At 630, validation of the high-level representation with the identified validation rule set is performed. For example, validation can indicate success or failure.
At 640, execution of the process control application represented by the high-level representation is inhibited until validation succeeds. For example, the development environment can prevent download of the application to any controller until the validation succeeds. In another example, the validation process can be incorporated into the download process, wherein validation is automatically performed before download, and the process stops if validation fails. As described herein, validation can be incorporated into an approval process so that only an application that is successfully validated can be approved (e.g., for download).
The method 600 and any of the methods herein can be performed by computer-executable instructions stored in one or more computer-readable media (e.g., storage or other tangible media) or stored on a computer program product.
In the example, a mapping is stored between high-level representations 710A-N and respective validation rule sets 730A-N. For example, a high-level representation 710A is associated with a validation rule set 730A via a mapping between the two. The validation rule set 730A is thus designated as the rule set to be used when performing validation of the high-level representation 710A.
Although a one-to-one mapping is shown, other arrangements (e.g., one-to-many, many-to-one, many-to-many) are possible. For example, more than one high-level representation can be mapped to a single rule set. In such a case, a change to the single rule set will affect validation of the high-level representations mapped thereto.
Associations can be accomplished in a variety of ways, such as storing a mapping from a high-level representation identifier to a validation rule set identifier in a database record. Levels of indirection (e.g., mapping to an intermediary entity, which then maps to a validation rule set) can be supported. Mapping can be reflexive.
At 810, a high-level representation of a process control application is mapped to a validation rule set. For example, an association between the two can be stored in configuration resources.
At 820, when validating the high-level representation, the validation rule set mapped to by the high-level representation is identified as the one to be used.
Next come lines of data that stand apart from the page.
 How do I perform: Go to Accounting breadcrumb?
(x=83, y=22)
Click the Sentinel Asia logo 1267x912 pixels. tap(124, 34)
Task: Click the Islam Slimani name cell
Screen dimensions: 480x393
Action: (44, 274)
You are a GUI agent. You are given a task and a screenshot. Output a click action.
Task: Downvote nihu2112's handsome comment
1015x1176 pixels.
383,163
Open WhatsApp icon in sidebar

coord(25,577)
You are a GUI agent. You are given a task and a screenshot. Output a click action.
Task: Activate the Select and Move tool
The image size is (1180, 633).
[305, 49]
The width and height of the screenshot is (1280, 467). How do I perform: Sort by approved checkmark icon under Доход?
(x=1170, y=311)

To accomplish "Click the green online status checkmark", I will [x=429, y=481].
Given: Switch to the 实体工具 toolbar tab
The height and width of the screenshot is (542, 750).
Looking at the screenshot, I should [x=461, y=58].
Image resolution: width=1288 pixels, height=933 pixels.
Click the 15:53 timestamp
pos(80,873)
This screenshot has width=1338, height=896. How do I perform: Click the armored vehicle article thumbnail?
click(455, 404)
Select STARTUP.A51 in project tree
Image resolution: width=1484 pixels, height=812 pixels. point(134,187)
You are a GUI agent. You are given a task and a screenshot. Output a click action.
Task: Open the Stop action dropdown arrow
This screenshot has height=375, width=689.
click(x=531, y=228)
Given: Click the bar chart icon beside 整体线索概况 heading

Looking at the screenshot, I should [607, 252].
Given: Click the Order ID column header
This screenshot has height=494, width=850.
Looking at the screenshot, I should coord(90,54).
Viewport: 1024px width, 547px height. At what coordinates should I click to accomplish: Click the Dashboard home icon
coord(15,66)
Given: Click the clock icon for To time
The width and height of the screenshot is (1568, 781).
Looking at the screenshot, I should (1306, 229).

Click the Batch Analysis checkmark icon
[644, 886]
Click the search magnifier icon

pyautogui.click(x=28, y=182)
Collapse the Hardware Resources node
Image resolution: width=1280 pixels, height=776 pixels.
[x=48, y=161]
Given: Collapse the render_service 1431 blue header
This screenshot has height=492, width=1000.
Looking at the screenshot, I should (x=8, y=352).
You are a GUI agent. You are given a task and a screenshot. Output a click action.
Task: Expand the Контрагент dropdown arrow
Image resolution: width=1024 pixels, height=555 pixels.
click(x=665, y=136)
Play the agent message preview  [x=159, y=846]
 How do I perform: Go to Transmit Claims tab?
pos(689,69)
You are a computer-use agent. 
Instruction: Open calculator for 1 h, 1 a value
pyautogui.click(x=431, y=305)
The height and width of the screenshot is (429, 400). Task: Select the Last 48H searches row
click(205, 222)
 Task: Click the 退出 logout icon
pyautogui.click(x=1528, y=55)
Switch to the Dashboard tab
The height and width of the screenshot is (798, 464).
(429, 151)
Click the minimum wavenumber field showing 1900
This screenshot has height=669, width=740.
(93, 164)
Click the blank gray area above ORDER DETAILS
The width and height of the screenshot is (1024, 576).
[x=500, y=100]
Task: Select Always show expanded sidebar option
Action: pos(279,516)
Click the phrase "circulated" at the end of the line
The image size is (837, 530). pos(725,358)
In any of the examples herein, in addition to successful validation, execution (e.g., via download) of a process control application can be inhibited until the high-level representation is approved by a user, such as an administrator or supervising user. The approving user can be required to be someone other than the person requesting approval or someone other than the user who last changed the high-level representation.
In such an arrangement, the status of approval can be stored in addition to or in combination with the status of validation.
Such an arrangement can be beneficial in that the high-level representation is presented to a second pair of eyes before the process control application can be executed.
In any of the examples herein, a validation rule set can be a set of one or more rules that are used to validate a high-level representation of a process control application. In practice, such a rule set is typically identified by a rule set identifier (e.g., a number, identifier, filename, or the like).
In any of the examples herein, a validation rule can include application-specific or machine-specific rules. So, for example, if a particular situation is known to arise in an application or machine, the rules can be tailored to address the situation.
For example, a rule can specify that certain field device state patterns (e.g., valve patterns), machine states, directive sequences, directive patterns, analog limits (e.g., pressure, temperature, flow, level, and the like), and the like are disallowed because they would result in a quality, safety, or operational problem for the application or machine, which may be related to generating a particular product in a process (e.g., manufacturing process, chemical process, or petroleum process).
Thus, rules can go beyond checking syntax and can detect issues in syntactically correct high-level representations.
The rules can implement proprietary operating methods and rules of practice that are typically maintained in the heads of process experts. By embodying such expertise in rules, the validation can prevent costly quality, safety, or operational errors.
At 950, validation rules from the validation rule set are applied to field device states. For example, if there are n rules, validation can proceed by applying rules 1-n against the field device states to see if there are any device state patterns identified as impermissible or disallowed (e.g., four valves being open at the same time, two pumps pumping at the same time, pump x pumping when valve y is closed, or the like). Thus, the expected state of a field device during execution of the represented process control application can be checked.
At 1010, a query is applied to the high-level representation of the application.
At 1050, the query results can then be evaluated to detect violation of a rule (e.g., any of the rules in the validation rule set). Thus a validation rule set can take the form of a set of queries.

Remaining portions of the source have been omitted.